Em 1933 o filósofo judeu Walter Benjamin escreveu um texto em que tratava da


experiência. Seu diagnóstico era ao mesmo tempo nostálgico e perturbador: a sociedade
estava ficando mais pobre de experiências. Em 1940, nas suas teses sobre o conceito de
história, Benjamin anunciava o saldo que o progresso técnico trouxera para Europa: a guerra e
em sua sombra a Barbárie. Ele não chegou a ver o cogumelo de Hiroshima pintar com fogo
uma das piores cenas da história da humanidade, suicidou-se antes, em 1940.

Antes da barbárie... palavras. Se a sociedade está ficando pobre em experiência, a


virtude da experiência está cada vez custando mais caro. Os congressos, conferências e livros
sobre as atrocidades do regime militar no Brasil não inibiram que um vice candidato ao cargo
máximo de nossa República falasse em rede nacional, não por acaso na Globo, sobre a
possibilidade de um "autogolpe". Xingado por alguns, deliciou os ouvidos de outros, mas o
pior: foi um discurso aceitável. Foi proferido e muitos o tomaram como parte do jogo.

Mas o jogo, neste caso, não vale pontuação ou queda na tabela. Este jogo coloca em
risco o pouco que se conseguiu. O trabalho de formiga realizado nos últimos anos entre os
muros das universidades pode ter sido apenas uma pedra no meio do caminho, mas a barbárie
quando alimentada pelo ódio consegue ultrapassar muralhas. Em Serra da Raiz, as pessoas
ainda seguiram, como em uma procissão fúnebre, "figuras políticas" que representam aquilo
que de pior temos em nossa política. Vez ou outra alguém coloca o número que soma 8 nos
comentários de algum outro alguém. E de alguém em alguém, o que antes parecia morto abre
seus olhos famintos e parece piscar em direção aos que já perceberam sua presença.
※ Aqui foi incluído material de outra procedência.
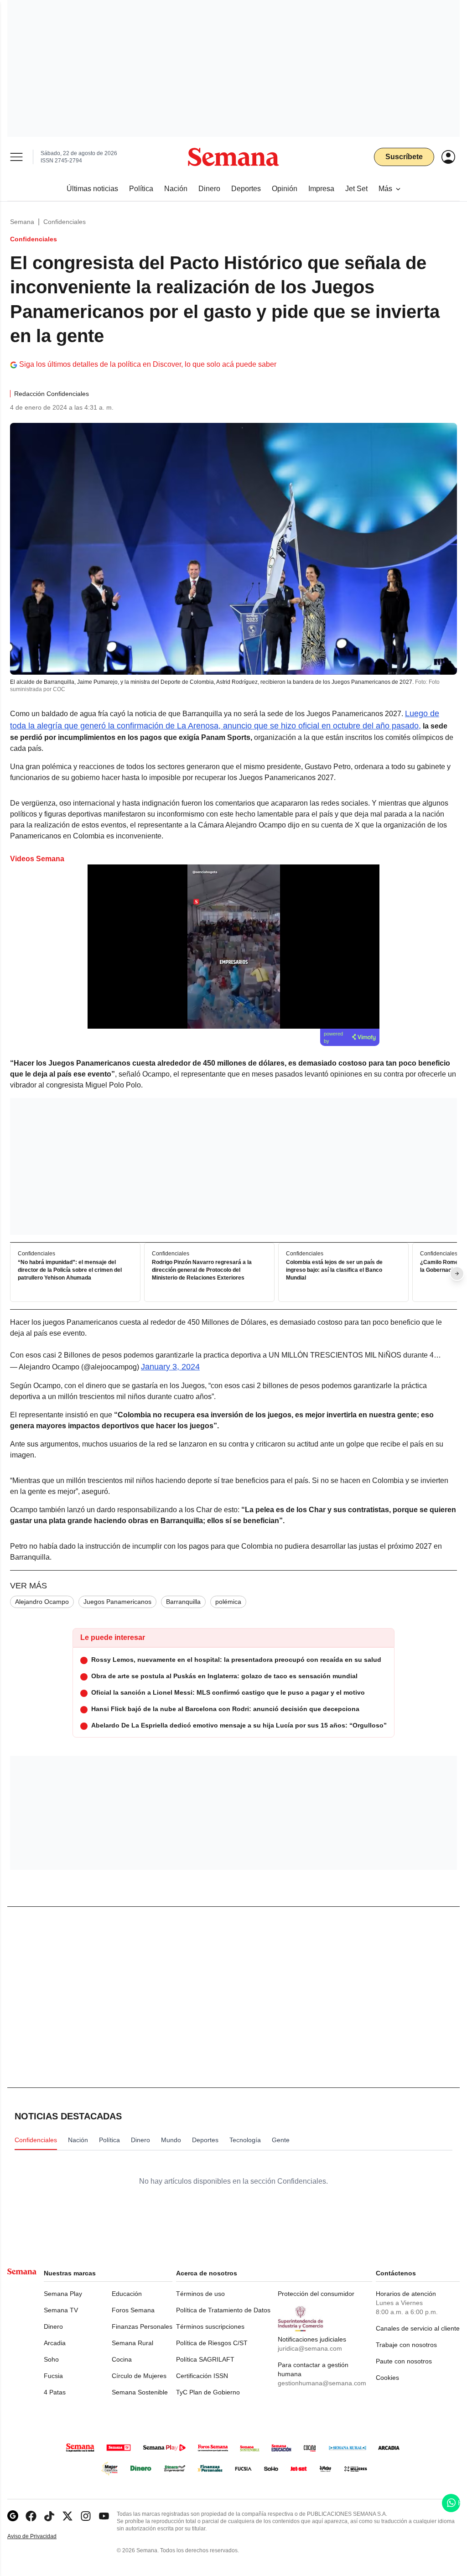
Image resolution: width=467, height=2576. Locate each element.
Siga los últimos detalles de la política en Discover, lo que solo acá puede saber (147, 364)
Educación (127, 2293)
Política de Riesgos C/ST (212, 2343)
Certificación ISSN (202, 2375)
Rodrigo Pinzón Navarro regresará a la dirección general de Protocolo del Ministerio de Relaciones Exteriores (202, 1270)
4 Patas (55, 2392)
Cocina (122, 2359)
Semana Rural (132, 2343)
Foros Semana (133, 2310)
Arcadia (55, 2343)
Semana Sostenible (140, 2392)
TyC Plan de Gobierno (208, 2392)
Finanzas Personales (142, 2326)
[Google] (12, 2516)
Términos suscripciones (210, 2326)
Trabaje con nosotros (406, 2344)
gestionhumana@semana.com (322, 2383)
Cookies (387, 2377)
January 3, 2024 (170, 1366)
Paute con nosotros (404, 2361)
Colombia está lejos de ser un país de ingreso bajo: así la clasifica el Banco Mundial (334, 1270)
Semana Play (63, 2293)
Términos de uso (200, 2293)
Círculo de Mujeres (139, 2375)
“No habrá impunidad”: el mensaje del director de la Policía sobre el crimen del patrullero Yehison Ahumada (70, 1270)
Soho (51, 2359)
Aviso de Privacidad (41, 2536)
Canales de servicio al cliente (418, 2328)
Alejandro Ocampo (42, 1601)
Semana (22, 221)
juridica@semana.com (310, 2348)
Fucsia (53, 2375)
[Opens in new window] (31, 2516)
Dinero (53, 2326)
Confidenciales (64, 221)
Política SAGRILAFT (205, 2359)
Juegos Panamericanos (117, 1601)
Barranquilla (183, 1601)
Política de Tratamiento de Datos (223, 2310)
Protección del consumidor (316, 2293)
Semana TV (61, 2310)
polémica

O odor do ódio, sem razão lógica, já pode ser sentido. "O outro" é o alvo principal
desta canalização de energia fascista. O pior é quando descobrirmos, da pior forma, que todos
podem ser este "outro”. A euforia das conquistas sociais na primeira década do nosso século
XXI me lembra um pouco o louvor à técnica que antecedeu a catastrófica guerra. O progresso
tão odiado pelos novos paradigmas pode ter se disfarçado de bem social. E enquanto todos
comemoravam as merecidas vitórias daqueles que sempre rastejaram pelo esquecimento, os
ressentidos conseguiram plantar uma pequena semente de ódio. E no silêncio esta semente
cresceu. Em outubro pode gerar frutos. Lutemos agora para que a germinação seja
interrompida. Se isso não acontecer deixo pelo menos palavras... antes da barbárie.